从最简单的Bypass模型来看,这个模型包含了“Bypass控制器”和“执行电路子板”两个部分。Bypass控制器是整个系统的控制调度核心,而执行电路子板就是具体的执行者,这个执行者作用于不同的网络传输介质上(比如电口、光口、串口等)。如下图所示:
这个执行者是如何作用于不同的网络传输介质上的?这就需要我们明白底层的网络传输介质之间的组件以及他们的关系,这个传输介质我们以网卡的架构作为说明。
这是一张网卡的实物图,里面包含了网卡的所有组件:
①RJ-45接口
②Transformer(隔离变压器)
③PHY芯片
④MAC芯片
⑤EEPROM
⑥BOOTROM插槽
⑦WOL接头
⑧晶振
⑨电压转换芯片
⑩LED指示灯
可以看到很多我们以前都不太知道的组件和设备。下面简要介绍下各个组件的作用。
RJ-45是一个插口模块,简单来说它是一个发送器或接收器。
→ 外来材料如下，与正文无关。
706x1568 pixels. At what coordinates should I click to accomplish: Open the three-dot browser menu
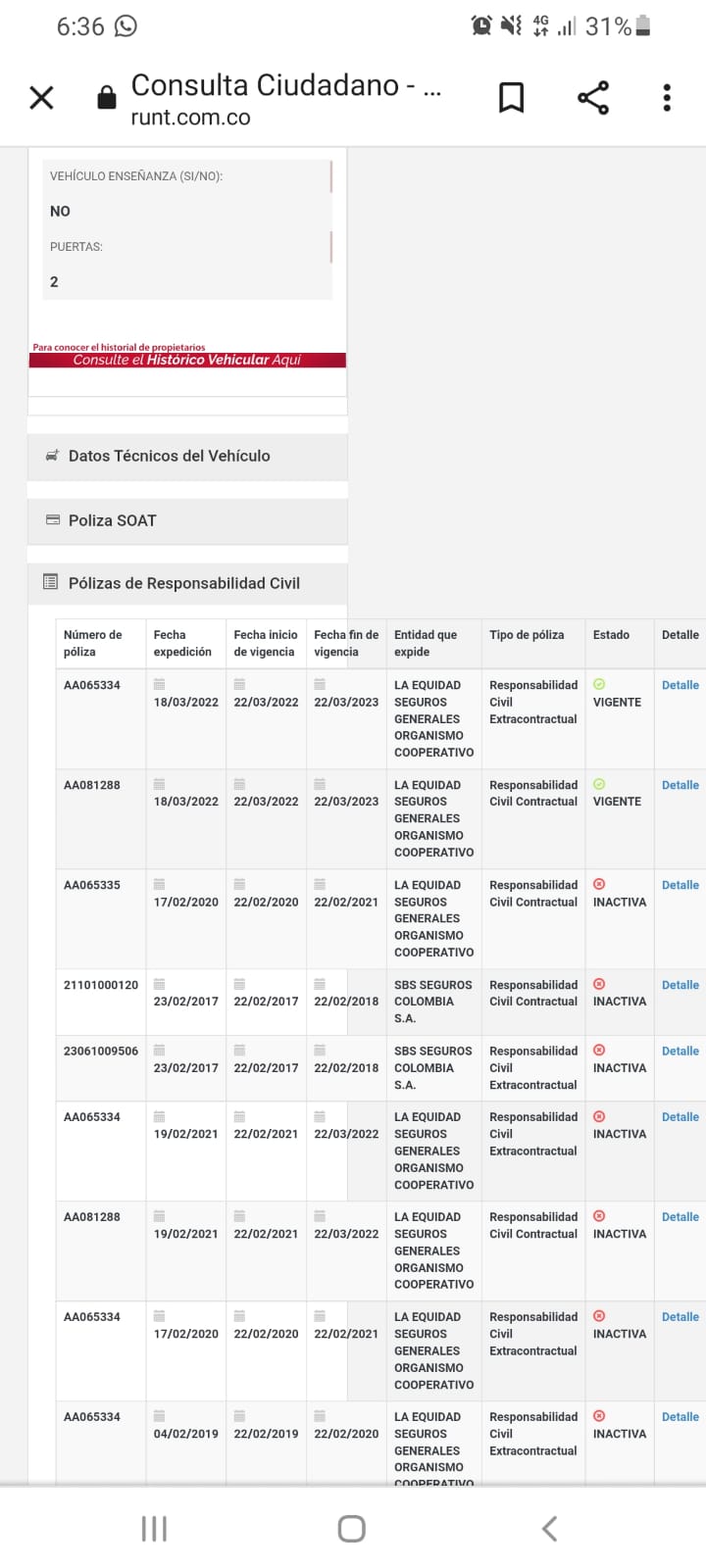click(667, 97)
RJ-45有8根针脚,网卡一般用RJ-45插口时,10M网卡的RJ-45插口只用了1,2,3,6四根针,而100M或1000M网卡的则是八根针都是全部使用的。它的每个针脚指承担数据的收发工作,不用于其他目的。其主要存在于网线的两端以及各个网络以太网设备上。它只是一个插口,没有任何逻辑控制的智能在里面,因此其向后连接的就是PHY芯片。
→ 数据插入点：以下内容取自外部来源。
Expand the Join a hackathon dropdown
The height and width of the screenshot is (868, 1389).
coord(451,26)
PHY是物理接口收发器,是网卡用于实现物理层的组件。IEEE-802.3标准定义了以太网PHY,包括MII/GMII(介质独立接口)子层,PCS(物理编码子层),PMA(物理介质附加)子层,PMD(物理介质相关)子层,MDI子层。其内部也是一个构造十分复杂的精密的部件。PHY在发送数据的时候,收到MAC过来的数据(对PHY来说,没有帧的概念。对它来说,都是数据而不管什么地址,数据还是CRC。对于100BaseTX因为使用4B/5B编码,每4bit就增加1bit的检错码),然后把并行数据转化为串行流数据,再按照物理层的编码规则把数据编码,再变为模拟信号把数据送出去,收数据时的流程反之。PHY还有个重要的功能就是实现CSMA/CD的部分功能。它可以检测到网络上是否有数据在传送,如果有数据在传送中就等待,一旦检测到网络空闲,再等待一个随机时间后将送数据出去。如果两个碰巧同时送出了数据,那样必将造成冲突,这时候,冲突检测机制就可以检测到冲突,然后各等待一个随机的时间重新发送数据。这个随机时间很有讲究的,并不是一个常数,在不同的时刻计算出来的随机时间都是不同的,而且有多重算法来应付出现概率很低的同两台主机之间的第二次冲突。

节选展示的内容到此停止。